What to produce: Output all of the records exactly as written.

Source material:
-------------------------

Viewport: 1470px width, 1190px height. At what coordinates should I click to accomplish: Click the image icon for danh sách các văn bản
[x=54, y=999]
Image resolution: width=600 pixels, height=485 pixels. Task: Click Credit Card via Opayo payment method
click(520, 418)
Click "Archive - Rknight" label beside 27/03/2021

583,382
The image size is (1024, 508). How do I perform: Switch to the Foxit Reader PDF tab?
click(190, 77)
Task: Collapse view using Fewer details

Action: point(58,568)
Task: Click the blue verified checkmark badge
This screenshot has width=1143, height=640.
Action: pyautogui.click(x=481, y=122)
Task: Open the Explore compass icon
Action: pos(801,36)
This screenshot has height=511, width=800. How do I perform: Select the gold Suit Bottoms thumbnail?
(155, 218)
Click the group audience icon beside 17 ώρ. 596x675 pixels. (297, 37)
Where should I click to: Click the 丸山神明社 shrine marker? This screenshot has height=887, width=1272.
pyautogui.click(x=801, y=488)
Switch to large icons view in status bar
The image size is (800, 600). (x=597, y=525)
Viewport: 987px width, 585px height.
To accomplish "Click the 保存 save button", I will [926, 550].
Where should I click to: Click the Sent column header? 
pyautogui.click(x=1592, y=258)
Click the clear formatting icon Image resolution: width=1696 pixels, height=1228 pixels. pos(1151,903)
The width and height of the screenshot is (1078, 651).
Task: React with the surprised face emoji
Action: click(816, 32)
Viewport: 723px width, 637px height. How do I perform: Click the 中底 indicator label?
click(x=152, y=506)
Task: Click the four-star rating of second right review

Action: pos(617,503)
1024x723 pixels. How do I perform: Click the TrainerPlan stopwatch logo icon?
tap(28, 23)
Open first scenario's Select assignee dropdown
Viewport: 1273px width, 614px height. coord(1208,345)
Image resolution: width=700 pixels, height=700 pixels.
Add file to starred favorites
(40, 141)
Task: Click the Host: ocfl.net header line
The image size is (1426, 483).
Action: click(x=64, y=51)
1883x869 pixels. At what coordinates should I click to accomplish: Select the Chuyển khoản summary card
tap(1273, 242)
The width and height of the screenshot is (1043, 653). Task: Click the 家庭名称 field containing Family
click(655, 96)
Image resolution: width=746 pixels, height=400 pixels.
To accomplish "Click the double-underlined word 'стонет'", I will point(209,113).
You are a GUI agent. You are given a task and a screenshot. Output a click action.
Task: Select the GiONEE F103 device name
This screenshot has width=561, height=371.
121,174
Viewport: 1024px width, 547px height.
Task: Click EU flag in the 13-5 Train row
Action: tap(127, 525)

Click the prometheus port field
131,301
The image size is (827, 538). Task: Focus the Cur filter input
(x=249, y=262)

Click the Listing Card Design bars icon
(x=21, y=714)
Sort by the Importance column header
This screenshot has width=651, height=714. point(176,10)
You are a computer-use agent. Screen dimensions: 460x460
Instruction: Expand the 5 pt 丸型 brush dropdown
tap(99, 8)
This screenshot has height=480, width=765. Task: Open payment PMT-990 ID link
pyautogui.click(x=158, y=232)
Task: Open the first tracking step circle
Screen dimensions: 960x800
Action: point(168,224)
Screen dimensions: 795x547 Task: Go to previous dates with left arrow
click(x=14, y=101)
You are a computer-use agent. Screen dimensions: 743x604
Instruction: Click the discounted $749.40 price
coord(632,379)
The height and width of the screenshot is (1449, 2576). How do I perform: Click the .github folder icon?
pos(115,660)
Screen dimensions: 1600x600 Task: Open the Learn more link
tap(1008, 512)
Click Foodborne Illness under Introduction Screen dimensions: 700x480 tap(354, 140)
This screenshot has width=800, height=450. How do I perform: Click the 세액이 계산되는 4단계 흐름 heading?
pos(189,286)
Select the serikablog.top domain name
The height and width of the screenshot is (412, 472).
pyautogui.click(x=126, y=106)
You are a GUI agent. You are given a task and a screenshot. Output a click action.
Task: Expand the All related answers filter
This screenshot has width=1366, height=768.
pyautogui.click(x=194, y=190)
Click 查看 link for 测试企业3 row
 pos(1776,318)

-------------------------

Result of this exercise:
Viewport: 1470px width, 1190px height. At what coordinates should I click to accomplish: Click the image icon for danh sách các văn bản
[x=54, y=999]
Image resolution: width=600 pixels, height=485 pixels. Task: Click Credit Card via Opayo payment method
click(520, 418)
Click "Archive - Rknight" label beside 27/03/2021

583,382
The image size is (1024, 508). How do I perform: Switch to the Foxit Reader PDF tab?
click(190, 77)
Task: Collapse view using Fewer details

Action: point(58,568)
Task: Click the blue verified checkmark badge
This screenshot has width=1143, height=640.
Action: pyautogui.click(x=481, y=122)
Task: Open the Explore compass icon
Action: pos(801,36)
This screenshot has height=511, width=800. How do I perform: Select the gold Suit Bottoms thumbnail?
(155, 218)
Click the group audience icon beside 17 ώρ. 596x675 pixels. (297, 37)
Where should I click to: Click the 丸山神明社 shrine marker? This screenshot has height=887, width=1272.
pyautogui.click(x=801, y=488)
Switch to large icons view in status bar
The image size is (800, 600). (x=597, y=525)
Viewport: 987px width, 585px height.
To accomplish "Click the 保存 save button", I will [926, 550].
Where should I click to: Click the Sent column header? 
pyautogui.click(x=1592, y=258)
Click the clear formatting icon Image resolution: width=1696 pixels, height=1228 pixels. pos(1151,903)
The width and height of the screenshot is (1078, 651).
Task: React with the surprised face emoji
Action: click(816, 32)
Viewport: 723px width, 637px height. How do I perform: Click the 中底 indicator label?
click(x=152, y=506)
Task: Click the four-star rating of second right review

Action: pos(617,503)
1024x723 pixels. How do I perform: Click the TrainerPlan stopwatch logo icon?
tap(28, 23)
Open first scenario's Select assignee dropdown
Viewport: 1273px width, 614px height. coord(1208,345)
Image resolution: width=700 pixels, height=700 pixels.
Add file to starred favorites
(40, 141)
Task: Click the Host: ocfl.net header line
The image size is (1426, 483).
Action: click(x=64, y=51)
1883x869 pixels. At what coordinates should I click to accomplish: Select the Chuyển khoản summary card
tap(1273, 242)
The width and height of the screenshot is (1043, 653). Task: Click the 家庭名称 field containing Family
click(655, 96)
Image resolution: width=746 pixels, height=400 pixels.
To accomplish "Click the double-underlined word 'стонет'", I will point(209,113).
You are a GUI agent. You are given a task and a screenshot. Output a click action.
Task: Select the GiONEE F103 device name
This screenshot has width=561, height=371.
121,174
Viewport: 1024px width, 547px height.
Task: Click EU flag in the 13-5 Train row
Action: tap(127, 525)

Click the prometheus port field
131,301
The image size is (827, 538). Task: Focus the Cur filter input
(x=249, y=262)

Click the Listing Card Design bars icon
(x=21, y=714)
Sort by the Importance column header
This screenshot has width=651, height=714. point(176,10)
You are a computer-use agent. Screen dimensions: 460x460
Instruction: Expand the 5 pt 丸型 brush dropdown
tap(99, 8)
This screenshot has height=480, width=765. Task: Open payment PMT-990 ID link
pyautogui.click(x=158, y=232)
Task: Open the first tracking step circle
Screen dimensions: 960x800
Action: point(168,224)
Screen dimensions: 795x547 Task: Go to previous dates with left arrow
click(x=14, y=101)
You are a computer-use agent. Screen dimensions: 743x604
Instruction: Click the discounted $749.40 price
coord(632,379)
The height and width of the screenshot is (1449, 2576). How do I perform: Click the .github folder icon?
pos(115,660)
Screen dimensions: 1600x600 Task: Open the Learn more link
tap(1008, 512)
Click Foodborne Illness under Introduction Screen dimensions: 700x480 tap(354, 140)
This screenshot has width=800, height=450. How do I perform: Click the 세액이 계산되는 4단계 흐름 heading?
pos(189,286)
Select the serikablog.top domain name
The height and width of the screenshot is (412, 472).
pyautogui.click(x=126, y=106)
You are a GUI agent. You are given a task and a screenshot. Output a click action.
Task: Expand the All related answers filter
This screenshot has width=1366, height=768.
pyautogui.click(x=194, y=190)
Click 查看 link for 测试企业3 row
 pos(1776,318)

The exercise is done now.